Kurdistan Region's President Masoud Barzani did not mince his words in a recent interview with France 24 when he said the Kurds have “been waiting 14 years for it – we can't wait anymore.” 

Barzani called the decision on holding the referendum on September 25 as “irreversible”.

Hoshyar Zebari echoed Barzani in a recent telephone interview with Reuters when he declared that Kurdistan has “crossed the Rubicon with that decision, there is no going back.” 

Regional and international powers have contended it's not the right time for the Kurds to hold a referendum, arguing they should wait until after Islamic State (ISIS) is firmly eradicated and the wider region becomes more stable.

“Why not now?” Barzani went on to ask rhetorically. “We have already very delayed. This has been delayed multiple times. If we wait and wait to solve all the issues beforehand, and if we wait until the region is stabilized, we're probably going to be waiting a long time.” 

Bayan Sami Abdulrahman, the representative of the Kurdistan Region in the United States, also takes issue with these calls for further postponement, arguing that it’s natural to oppose any change in the status quo that a Kurdish independence referendum would cause. 

“This is what we expected.
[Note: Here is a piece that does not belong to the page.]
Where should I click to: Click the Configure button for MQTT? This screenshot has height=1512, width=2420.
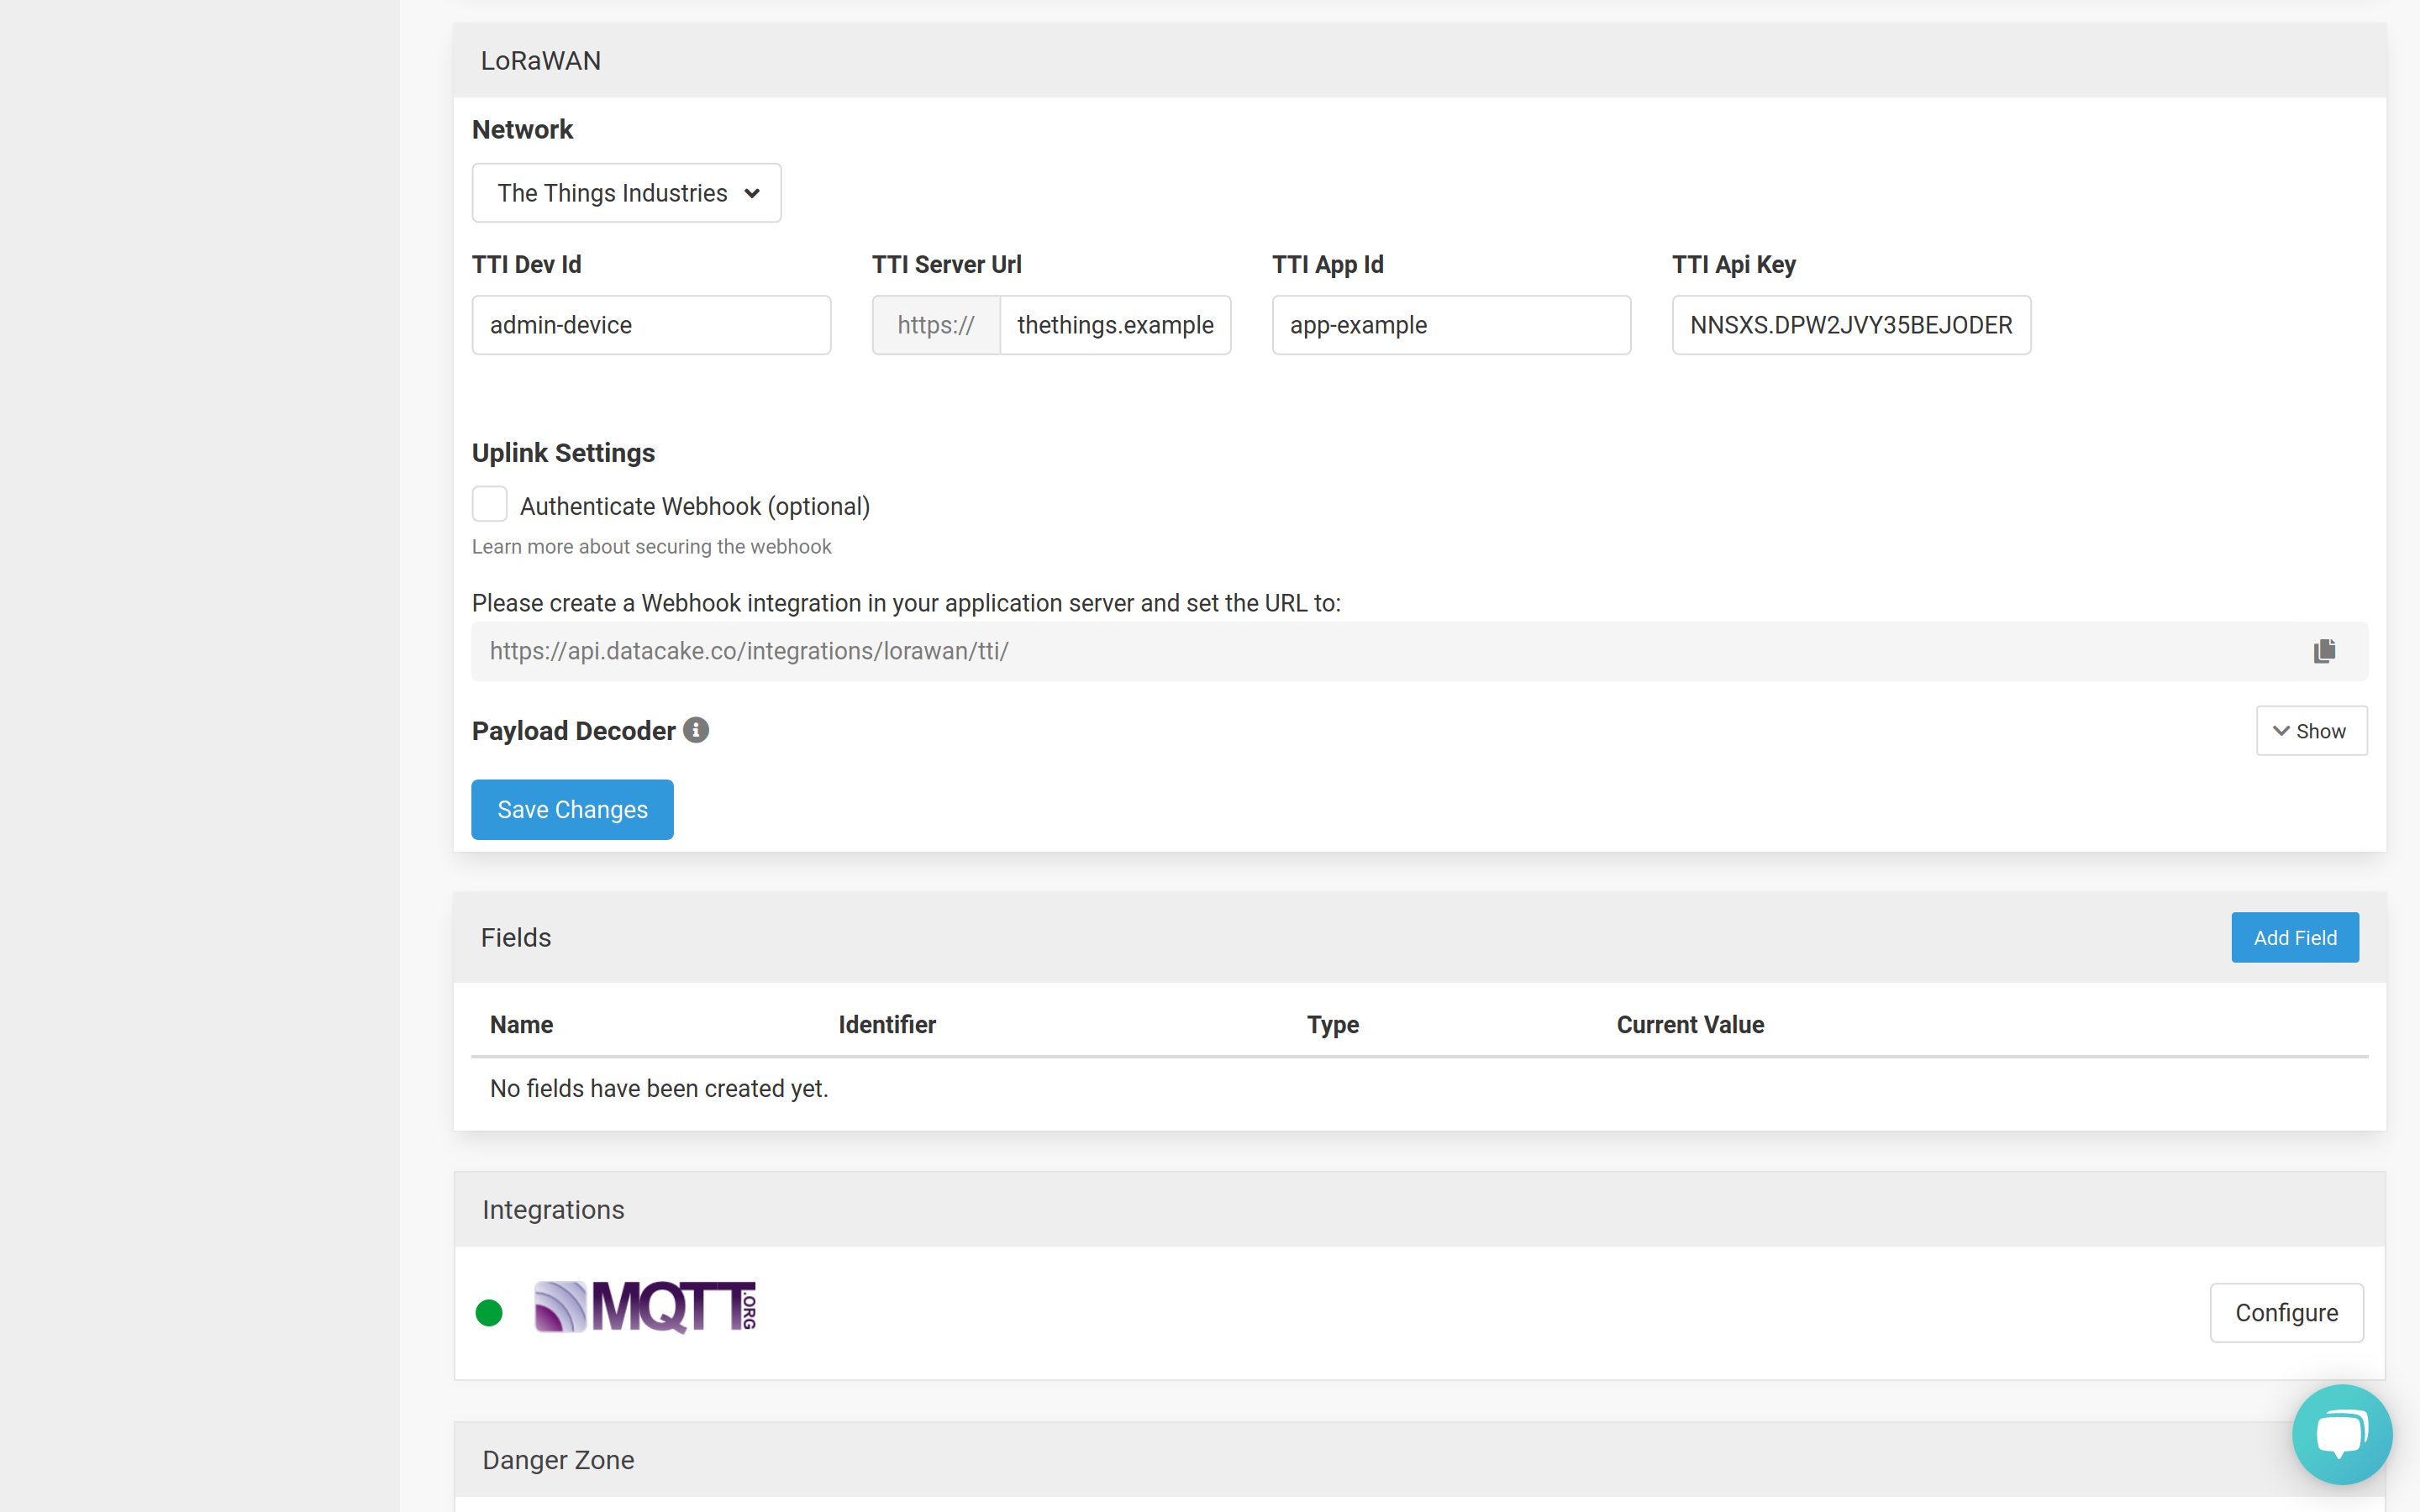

We'd hoped, of course for a more positive response,” she said in a recent press briefing. “But the pattern of independence movements elsewhere has shown that that's the pattern. Nobody wants borders to change, nobody wants anything to change.” 

For Kurds the status quo has invariably meant that their independence aspirations should remain, more or less indefinitely, shelved. A state of affairs they, understandably, take serious issue with. 
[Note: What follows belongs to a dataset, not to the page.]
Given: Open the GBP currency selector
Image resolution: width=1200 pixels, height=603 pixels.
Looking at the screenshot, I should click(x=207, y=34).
On the domestic front in Kurdistan critics and opponents of the region's leading parties argue the referendum should not be held until the region's parliament is reactivated.

Dr. Beriwan Khailany, a Kurdish member of the Iraqi parliament representing the KDP bloc, argues that whatever disagreements people may have with the region's two leading parties that should not dissuade them from exercising their right to vote in a referendum on this fundamentally important issue. 
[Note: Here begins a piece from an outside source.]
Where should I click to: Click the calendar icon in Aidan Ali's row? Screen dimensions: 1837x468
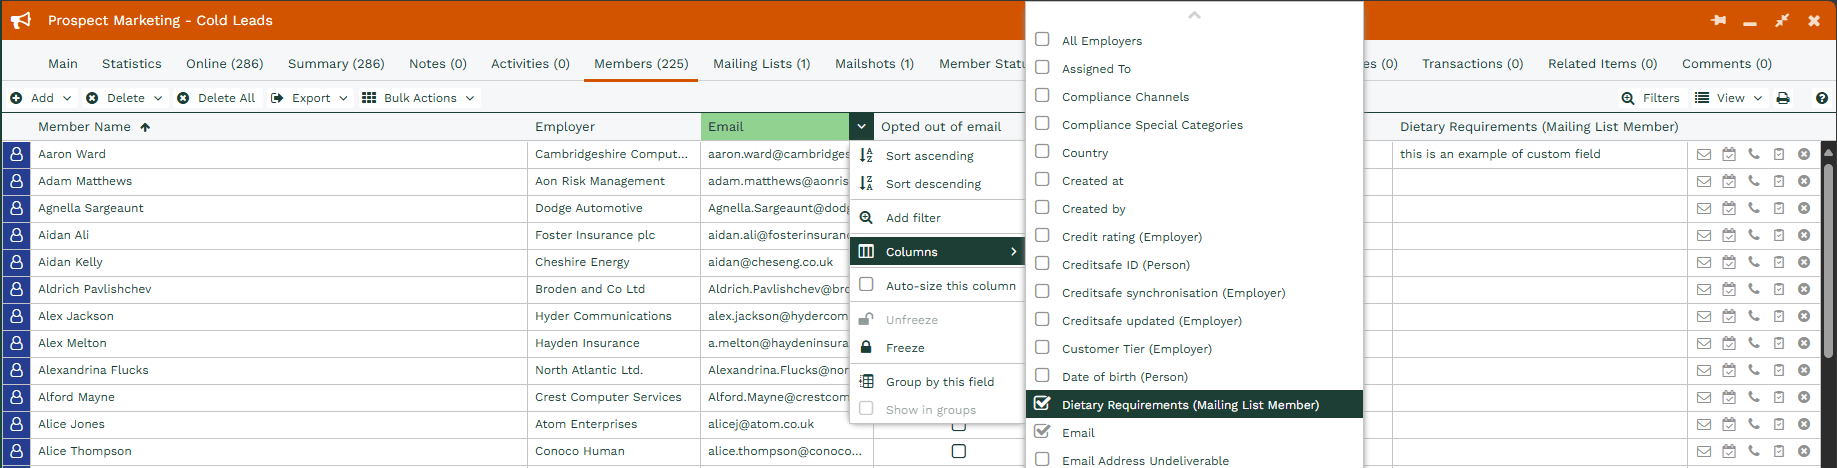coord(1729,235)
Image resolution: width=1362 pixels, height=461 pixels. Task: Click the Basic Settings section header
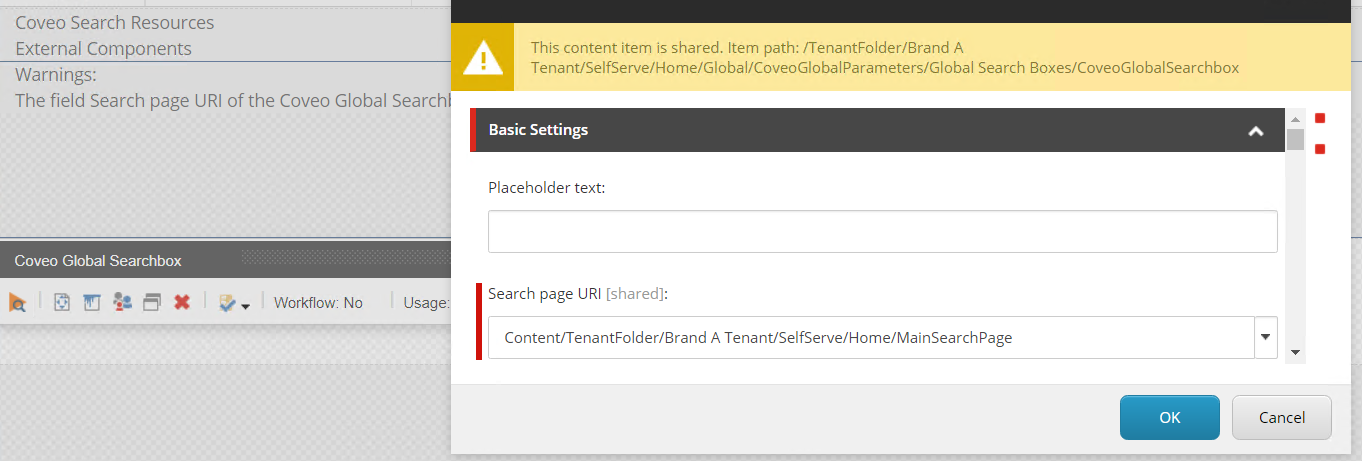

“Lots of people think referendum is just for benefit of KDP and PUK [Patriotic Union of Kurdistan], not of the people,” she told Rudaw English. “This is not true. The two parties are working for them, not just for themselves.” 

“No Kurdish people on the planet think we don't need a country, but we need to teach them how to think about it, as a country for them as opposed to one just for the political parties,” she added. 

In another recent interview with Foreign Policy President Barzani said if outside powers try to isolate an independent Kurdistan in a bid to deny the Kurds' right of self-determination then their only “glory” will be that they “they have killed our people by starvation just because those people wanted – through democratic means – to express their destiny.” 

For years a major talking point among critics of any Kurdish drive for independence have argued that it would embolden Kurds in neighbouring countries to seek separation. 

It's highly unlikely Erbil would encourage, or incite, Kurdish separatist movements nor intervene in any way against Ankara or Tehran over events in Diyarbakir – or Kermanshah and Mahabad – provided those powers do not seek to aggressively and unilaterally subvert or forcibly subdue an independent Kurdistan Region.
 
Dr. Khailany also stressed that the Kurds have missed opportunities for independence in the past and hopes this time will be the historic exception.

“We have lost three chances for independence,” she told Rudaw English. “We lost our first chance after Sykes-Picot when we did not have enough will, and perhaps not enough educated people, or a proper economy and forces to protect the state. Now we have those things.”

“Another lost opportunity was when we had the no-fly zone against Saddam over Kurdistan following the Gulf War,” she added. “Then in 2003 we had a big chance and again we lost it.”

“Now is our chance and we should not lose it this time around,” she concluded.